As you can see - the perfect schedule is even throughout the day, without sharp bursts. There is also a sharp difference in search speed between the “hot” (servers with SSD) and “warm” zones.

It should be noted that when performing a search, Elasticsearch performs it on all the nodes where the index shards are located (both primary and replica). Accordingly, the resulting search time will be approximately equal to the time spent on the search on the slowest node, plus the time to aggregate the data found. And if your users suddenly start complaining that the search has become slow, the analysis of this graph will allow you to find the node that is causing it.

thread_pool is a group of metrics describing queue pools where operations get to be executed. There are many queues, a detailed description of their purpose is in the official documentation , but the set of returned metrics for each queue is the same: threads, queue, active, rejected, largest, completed. The main queues that must be monitored are generic, bulk, refresh and search.

But on these metrics, in my opinion, you need to pay special attention:


The growth of this indicator is a very bad sign, which shows that the elastic does not have enough resources to receive new data. To fight, without adding iron to the cluster, is difficult. You can, of course, add the number of processor processors and increase the size of the bulk queues, but the developers do not recommend this. The right decision is to increase the capacity of iron, add new nodes to the cluster, split up the load. The second unpleasant moment is that the data delivery service before elastic should be able to handle failures and “boost” the data later to avoid data loss.

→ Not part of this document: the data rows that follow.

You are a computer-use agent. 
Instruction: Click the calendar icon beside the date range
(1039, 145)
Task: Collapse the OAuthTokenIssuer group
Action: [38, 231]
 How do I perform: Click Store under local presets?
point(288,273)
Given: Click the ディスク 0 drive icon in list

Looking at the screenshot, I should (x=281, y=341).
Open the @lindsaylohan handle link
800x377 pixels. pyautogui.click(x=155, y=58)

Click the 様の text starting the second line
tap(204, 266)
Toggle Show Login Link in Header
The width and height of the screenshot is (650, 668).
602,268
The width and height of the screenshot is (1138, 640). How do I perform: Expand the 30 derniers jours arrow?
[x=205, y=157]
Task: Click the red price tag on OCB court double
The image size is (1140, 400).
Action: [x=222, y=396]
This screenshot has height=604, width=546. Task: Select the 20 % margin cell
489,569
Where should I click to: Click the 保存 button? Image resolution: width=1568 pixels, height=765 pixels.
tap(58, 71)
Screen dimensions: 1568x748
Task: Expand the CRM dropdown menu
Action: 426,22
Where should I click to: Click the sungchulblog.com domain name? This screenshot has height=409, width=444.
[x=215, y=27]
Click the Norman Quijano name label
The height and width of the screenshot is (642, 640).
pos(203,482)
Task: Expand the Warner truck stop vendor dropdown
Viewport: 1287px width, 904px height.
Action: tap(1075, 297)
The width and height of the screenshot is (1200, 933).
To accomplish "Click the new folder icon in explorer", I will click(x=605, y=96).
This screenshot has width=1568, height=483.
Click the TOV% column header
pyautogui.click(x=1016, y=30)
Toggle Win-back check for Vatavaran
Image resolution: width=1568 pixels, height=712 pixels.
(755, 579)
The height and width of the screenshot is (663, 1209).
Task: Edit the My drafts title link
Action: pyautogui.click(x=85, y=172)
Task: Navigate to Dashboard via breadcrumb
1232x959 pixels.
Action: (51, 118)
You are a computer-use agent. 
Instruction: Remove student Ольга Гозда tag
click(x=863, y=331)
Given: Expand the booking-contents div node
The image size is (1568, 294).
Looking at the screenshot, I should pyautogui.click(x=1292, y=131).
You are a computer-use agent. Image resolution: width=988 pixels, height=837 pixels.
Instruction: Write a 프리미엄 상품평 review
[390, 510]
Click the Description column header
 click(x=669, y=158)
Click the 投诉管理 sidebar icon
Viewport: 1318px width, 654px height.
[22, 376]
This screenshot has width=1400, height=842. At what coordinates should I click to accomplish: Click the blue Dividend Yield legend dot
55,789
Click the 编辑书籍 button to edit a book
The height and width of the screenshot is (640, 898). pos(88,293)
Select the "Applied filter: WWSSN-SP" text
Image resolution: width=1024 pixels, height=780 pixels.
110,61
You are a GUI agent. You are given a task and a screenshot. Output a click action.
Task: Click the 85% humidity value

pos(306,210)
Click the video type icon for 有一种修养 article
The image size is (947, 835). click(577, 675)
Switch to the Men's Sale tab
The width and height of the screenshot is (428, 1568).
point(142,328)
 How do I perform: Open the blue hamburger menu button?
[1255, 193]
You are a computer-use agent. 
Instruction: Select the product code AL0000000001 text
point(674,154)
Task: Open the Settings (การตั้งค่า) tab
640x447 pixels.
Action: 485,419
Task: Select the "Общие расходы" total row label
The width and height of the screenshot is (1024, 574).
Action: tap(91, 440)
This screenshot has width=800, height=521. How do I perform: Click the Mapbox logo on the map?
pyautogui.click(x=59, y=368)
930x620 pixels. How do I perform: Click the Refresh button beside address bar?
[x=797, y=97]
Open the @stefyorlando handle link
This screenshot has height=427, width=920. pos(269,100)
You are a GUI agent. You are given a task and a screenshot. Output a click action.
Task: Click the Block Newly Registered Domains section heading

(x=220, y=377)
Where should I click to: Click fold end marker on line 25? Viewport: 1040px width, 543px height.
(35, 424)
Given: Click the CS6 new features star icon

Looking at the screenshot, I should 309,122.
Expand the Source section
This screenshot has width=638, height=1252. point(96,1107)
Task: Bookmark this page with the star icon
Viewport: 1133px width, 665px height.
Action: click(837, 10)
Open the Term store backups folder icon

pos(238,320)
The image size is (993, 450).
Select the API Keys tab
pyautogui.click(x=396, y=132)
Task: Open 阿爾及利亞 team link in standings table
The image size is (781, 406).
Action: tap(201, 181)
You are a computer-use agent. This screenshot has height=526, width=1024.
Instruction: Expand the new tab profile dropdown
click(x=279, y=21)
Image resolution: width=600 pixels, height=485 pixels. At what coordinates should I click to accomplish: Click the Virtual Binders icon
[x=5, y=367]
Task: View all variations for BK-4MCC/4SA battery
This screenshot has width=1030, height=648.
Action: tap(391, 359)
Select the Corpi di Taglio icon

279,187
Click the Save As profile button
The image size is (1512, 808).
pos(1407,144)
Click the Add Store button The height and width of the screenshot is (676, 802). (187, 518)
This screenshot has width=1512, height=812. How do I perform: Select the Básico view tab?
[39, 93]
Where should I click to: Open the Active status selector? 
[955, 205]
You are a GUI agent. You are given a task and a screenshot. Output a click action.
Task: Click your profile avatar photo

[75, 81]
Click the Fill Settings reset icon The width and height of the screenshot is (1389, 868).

The failure metric should be monitored for each queue, and an alarm should be attached to it, depending on the node's purpose. It makes no sense to monitor the bulk queue on nodes that do not work on receiving data. Also, the information on loading pools is very useful for optimizing cluster operation. For example, comparing the load of the search pool in different zones of the cluster, you can build an analyst with a reasonable period of data storage on hot nodes before transferring them to slow nodes for long-term storage. However, analytics and fine tuning of the cluster is a separate volume topic and, probably, not for this article.

Data acquisition


Well, more or less understood the metrics, it remains to consider the last question - how to receive them and send them to monitoring. Using Zabbix or any other is not important, the principle is the same.

Options, as always, several. You can perform curl queries directly in the API, right up to the desired metric. The pros are simple, the minuses are slow and irrational. You can make a request for the entire API, get a big JSON with all metrics and parse it. Once I did just that, but then I switched to the elasticsearch module in python. In essence, this is a wrapper over the urllib library, which translates functions into the same requests to the Elasticsearch API and provides a more convenient interface to them. The source code of the script and a description of its work can traditionally be viewed on GitHub . Templates and screenshots in Zabbix, unfortunately I can not provide, for obvious reasons.



Conclusion


There are many (several hundred) metrics in the Elasticsearch API and listing them all is beyond the scope of one article, so I described only the most significant of those that we collect and what we need to pay close attention to when monitoring them. I hope that after reading the article, you have no doubt that elastic does not do any “magic” inside - only the normal work of a good, reliable service. Peculiar, not without cockroaches, but nevertheless, beautiful.

If something remains unclear, any questions have arisen or some places require more detailed consideration - write in the comment, we will discuss.